DIFFERENT YIELDS PER STRAIN

Every cannabis strain has a different yield ratio, Page said. “If you were growing Sour Diesel, you could get 3 pounds a light. If you are growing Indigo, you could get one and a quarter, one and a half.”

 

He will concentrate Middle Relief cultivation on popular strains. “There’s a new one every week,” Page said. “This week is Skittlz,” which has a fruity aroma and features sativa species in a ratio of 3 to 2 over indica, another species. According to an industry review of Skittlz, the strain offers calming euphoria, relief of mental strain and potent munchies, making it good for illnesses that cause weight loss as well as for treatment of headaches, nausea, inflammation and pain.

“Last month it was Girl Scout Cookies,” Page said, referring to a hybrid between Kush and Durban Poison. The hybrid is noted for high THC levels and treatment of nausea and severe pain. “It’s like golf clubs. You buy a driver and, in six months, it’s a new driver,” he said.

He plans to have the business cross-breed and hybridize to “come up with proprietary strains,” Page said. “You cross Sour Diesel with Lemon Kush and you’ve got Lemon Diesel.

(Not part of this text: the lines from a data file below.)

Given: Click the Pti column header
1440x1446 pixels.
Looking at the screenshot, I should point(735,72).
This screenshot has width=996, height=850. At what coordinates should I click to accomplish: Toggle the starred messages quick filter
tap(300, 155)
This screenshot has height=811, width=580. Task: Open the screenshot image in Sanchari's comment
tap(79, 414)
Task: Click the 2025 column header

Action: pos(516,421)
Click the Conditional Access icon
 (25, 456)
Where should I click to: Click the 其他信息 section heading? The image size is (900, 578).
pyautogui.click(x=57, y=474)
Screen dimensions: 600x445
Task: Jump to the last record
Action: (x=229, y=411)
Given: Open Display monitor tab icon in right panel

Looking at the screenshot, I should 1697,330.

Then nobody else has it. We’re still working on trademark and copyrighting. You can’t copyright or trademark something that is illegal. That’s still up in the air like most of it is.”

‘IT’S A NICE FIT’

Next to proposed Middle Relief cultivation is North Bay Bavarian, a specialty BMW service shop opened by Rick Row in 1987. “I won’t make a comment” about the cannabis operation, Row said outside his business. “Maybe I won’t be here.”

Whether or not every neighbor welcomes cannabis enterprise, “it’s a nice fit with Santa Rosa,” Caston said of CannaCom Valley business development. The city’s zoning interpretations “recognized how the cannabis industry is manufacturing, agricultural, lab and transportation. They provided the business certainty that enables growth.” Some manufacturing jobs lost when technology companies downsized their Santa Rosa operations may be replaced, he said.

Santa Rosa, the heart of CannaCom Valley, is “far and away one of the best jurisdictions in the state,” Caston said, “enabling a logical regulatory structure. It makes it much easier for us to do business.”